Tue, 03/09/2010 - 21:37 — tallen
I will follow the good side right to the fire, but not into it if I can help it.
--Michel de Montaigne, (1533-1592)
P.1687 - §0 (150:9.3) And so, under the leadership of hirelings, these ruffians laid hold upon Jesus and rushed him out of the synagogue to the brow of a near-by precipitous hill, where they were minded to shove him over the edge to his death below. But just as they were about to push him over the edge of the cliff, Jesus turned suddenly upon his captors and, facing them, quietly folded his arms. He said nothing, but his friends were more than astonished when, as he started to walk forward, the mob parted and permitted him to pass on unmolested.
Michel Eyquem de Montaigne was one of the most influential writers of the French Renaissance, known for popularizing the essay as a literary genre. He became famous for his effortless ability to merge serious intellectual speculation with casual anecdotes and autobiography — and his massive volume Essais (translated literally as "Attempts") contains, to this day, some of the most widely influential essays ever written. Montaigne had a direct influence on writers the world over, including René Descartes, Blaise Pascal, Jean-Jacques Rousseau, Ralph Waldo Emerson, Friedrich Nietzsche, Stefan Zweig, Eric Hoffer, Isaac Asimov, and perhaps William Shakespeare.
In his own time, Montaigne was admired more as a statesman than as an author.
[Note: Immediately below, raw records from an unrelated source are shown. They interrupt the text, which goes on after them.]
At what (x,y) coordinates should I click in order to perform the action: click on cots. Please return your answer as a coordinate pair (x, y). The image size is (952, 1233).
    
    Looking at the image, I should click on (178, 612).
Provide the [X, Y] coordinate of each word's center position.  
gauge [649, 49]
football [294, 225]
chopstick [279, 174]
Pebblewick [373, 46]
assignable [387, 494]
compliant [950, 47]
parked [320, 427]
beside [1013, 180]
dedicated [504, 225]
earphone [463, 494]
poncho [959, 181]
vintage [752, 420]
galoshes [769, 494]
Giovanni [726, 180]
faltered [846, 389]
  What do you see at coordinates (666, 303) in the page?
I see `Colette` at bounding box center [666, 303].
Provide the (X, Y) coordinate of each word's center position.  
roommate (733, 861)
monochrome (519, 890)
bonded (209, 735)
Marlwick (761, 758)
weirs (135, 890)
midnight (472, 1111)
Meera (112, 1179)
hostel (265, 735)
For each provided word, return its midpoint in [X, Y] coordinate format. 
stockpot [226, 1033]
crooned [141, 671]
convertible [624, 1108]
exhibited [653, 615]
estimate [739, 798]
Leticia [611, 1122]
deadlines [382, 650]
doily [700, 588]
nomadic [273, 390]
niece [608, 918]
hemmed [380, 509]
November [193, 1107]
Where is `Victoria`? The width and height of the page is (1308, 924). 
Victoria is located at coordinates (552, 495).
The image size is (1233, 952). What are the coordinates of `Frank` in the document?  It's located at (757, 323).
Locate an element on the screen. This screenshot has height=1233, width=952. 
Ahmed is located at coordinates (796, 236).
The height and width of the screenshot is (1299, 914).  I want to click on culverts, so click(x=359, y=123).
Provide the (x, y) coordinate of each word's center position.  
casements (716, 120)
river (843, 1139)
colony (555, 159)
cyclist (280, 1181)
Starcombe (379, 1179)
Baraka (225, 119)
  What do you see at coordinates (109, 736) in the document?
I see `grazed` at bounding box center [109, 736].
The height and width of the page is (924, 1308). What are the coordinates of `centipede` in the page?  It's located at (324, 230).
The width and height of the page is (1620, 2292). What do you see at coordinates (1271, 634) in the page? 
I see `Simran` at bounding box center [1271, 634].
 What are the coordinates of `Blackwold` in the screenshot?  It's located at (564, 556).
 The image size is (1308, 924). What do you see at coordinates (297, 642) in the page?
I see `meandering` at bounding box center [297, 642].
The tendency in his essays to digress into anecdotes and personal ruminations was seen as detrimental to proper style rather than as an innovation, and his declaration that, 'I am myself the matter of my book', was viewed by his contemporaries as self-indulgent. In time, however, Montaigne would be recognized as embodying, perhaps better than any other author of his time, the spirit of freely entertaining doubt which began to emerge at that time. He is most famously known for his skeptical remark, 'Que sais-je?' ('What do I know?'). Remarkably modern even to readers today, Montaigne's attempt to examine the world through the lens of the only thing he can depend on implicitly — his own judgment — makes him more accessible to modern readers than any other author of the Renaissance. Much of modern literary non-fiction has found inspiration in Montaigne and writers of all kinds continue to read him for his masterful balance of intellectual knowledge and personal story-telling.